## Esercizio assegnato A
Ricopia alla lettera l'articolo su Clint Eastwood, partendo da "Articolo uscito su" e arrivando fino a "intenzionato a scomparire.".
## Esercizio assegnato B
Scrivi il seguito dell'articolo sui novant'anni di Clint Eastwood, riprendendo da dove si ferma.

## Brano selezionato
########
Articolo uscito su Il Riformista di sabato 30 maggio 2020 – “Alla fine della mia vita diranno: Era l’uomo arrivato dal nulla… Se n’è andato come è venuto”. Clint Eastwood – il volto dello straniero senza nome, l’eroe-fantasma venuto dal nulla e tornato nel nulla – compie novant’anni, ma non sembra intenzionato a scomparire.
Il 31 maggio del 1930 nasceva una leggenda della storia del cinema, l’ultimo dei classici viventi, capace di risimbolizzare all’infinito i generi tradizionali e fondativi del paradigma occidentale, dall’epopea western alla tragedia greca. La carriera dal grande attore-regista è iniziata ufficialmente nel 1964 con il mitico primo piano degli occhi di ghiaccio del pistolero con poncho e toscanello di Per un pugno di dollari di Sergio Leone. “Ha soltanto due espressioni, una con il cappello, una senza cappello”: è rimasta famosa la battuta del regista del western all’italiana. Leone ha confessato che avrebbe preferito Henry Fonda per il suo Joe, non quel “blocco di marmo” inespressivo. Ma, come ricorda Eastwood: “Leone credeva, come Fellini, e come molti registi italiani, che la faccia significasse tutto. In molti casi è meglio avere una gran bella faccia piuttosto che un gran bravo attore”. Infatti, il pubblico si innamorerà di quel volto, della sua espressione enigmatica e della sua fisionomia tormentata.
########
## Dati mostrati
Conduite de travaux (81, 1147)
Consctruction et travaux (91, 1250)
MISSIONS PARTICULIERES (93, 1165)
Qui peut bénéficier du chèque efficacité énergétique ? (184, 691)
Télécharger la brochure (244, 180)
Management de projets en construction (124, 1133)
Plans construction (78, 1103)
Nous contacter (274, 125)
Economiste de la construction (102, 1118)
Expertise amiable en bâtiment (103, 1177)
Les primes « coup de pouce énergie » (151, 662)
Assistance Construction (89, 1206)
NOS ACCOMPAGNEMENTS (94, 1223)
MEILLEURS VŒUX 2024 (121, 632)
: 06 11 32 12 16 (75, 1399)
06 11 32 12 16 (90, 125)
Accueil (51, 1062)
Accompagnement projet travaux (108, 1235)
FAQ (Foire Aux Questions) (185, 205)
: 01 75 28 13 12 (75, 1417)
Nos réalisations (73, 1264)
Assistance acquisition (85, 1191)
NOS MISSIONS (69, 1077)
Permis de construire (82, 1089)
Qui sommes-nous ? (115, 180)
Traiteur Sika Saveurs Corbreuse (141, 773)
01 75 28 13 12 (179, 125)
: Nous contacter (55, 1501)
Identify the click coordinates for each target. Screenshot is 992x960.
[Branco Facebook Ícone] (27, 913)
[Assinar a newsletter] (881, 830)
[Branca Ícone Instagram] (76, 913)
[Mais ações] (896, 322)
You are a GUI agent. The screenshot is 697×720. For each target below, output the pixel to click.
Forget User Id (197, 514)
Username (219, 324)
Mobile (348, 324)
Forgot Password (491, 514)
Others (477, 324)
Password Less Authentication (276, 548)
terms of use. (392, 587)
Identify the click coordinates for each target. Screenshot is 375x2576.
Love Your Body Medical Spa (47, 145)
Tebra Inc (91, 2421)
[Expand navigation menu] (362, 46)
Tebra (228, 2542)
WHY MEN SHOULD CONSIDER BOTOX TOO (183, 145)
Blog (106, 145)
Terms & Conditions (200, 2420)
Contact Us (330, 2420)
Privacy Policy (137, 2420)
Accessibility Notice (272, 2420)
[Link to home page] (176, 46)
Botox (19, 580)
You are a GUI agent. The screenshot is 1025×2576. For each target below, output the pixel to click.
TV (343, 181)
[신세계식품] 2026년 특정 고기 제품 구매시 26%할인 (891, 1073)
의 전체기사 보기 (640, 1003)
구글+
########
## Risposta A
Articolo uscito su Il Riformista di sabato 30 maggio 2020 – “Alla fine della mia vita diranno: Era l’uomo arrivato dal nulla… Se n’è andato come è venuto”. Clint Eastwood – il volto dello straniero senza nome, l’eroe-fantasma venuto dal nulla e tornato nel nulla – compie novant’anni, ma non sembra intenzionato a scomparire.

## Risposta B
La recitazione verbale ridotta al minimo – fatta di pochi termini bofonchiati e di battute lapidarie, sibilate con voce roca – rimarrà la cifra anche delle sue interpretazioni future. Così come l’eroe solitario e individualista, disilluso e scontroso, che si fa beffe perfino della morte, continuerà a comparire nella produzione successiva. Lo spettro del cowboy che detesta le autorità ufficiali, ma rimane fedele alla sua etica personale e il fantasma del pistolero senza padrone che si scontra con il sistema per seguire la sua idea di Bene popolano la sua cinematografia matura.
L’ultima fatica è del 2019 e lo vede dietro la macchina da presa, nella trasposizione della tragica vicenda giudiziaria di Richard Jewell, ingiustamente sospettato di aver provocato una strage per il puro piacere di diventarne l’eroe. Un caso di gogna mediatica e di giustizialismo crudele, dove la vita di un innocente viene sbattuta in prima pagina, sezionata dai giornalisti e utilizzata dagli agenti dell’F.B.I. in cerca di un colpevole prêt-à-porter. L’eroe eastwoodiano, ancora una volta, è un uomo solo, fragile e impotente – asfissiato dalle spire del tentacolare potere statale e mediatico – che non smette però di lottare per la verità, in difesa della sua dignità contro tutto e tutti.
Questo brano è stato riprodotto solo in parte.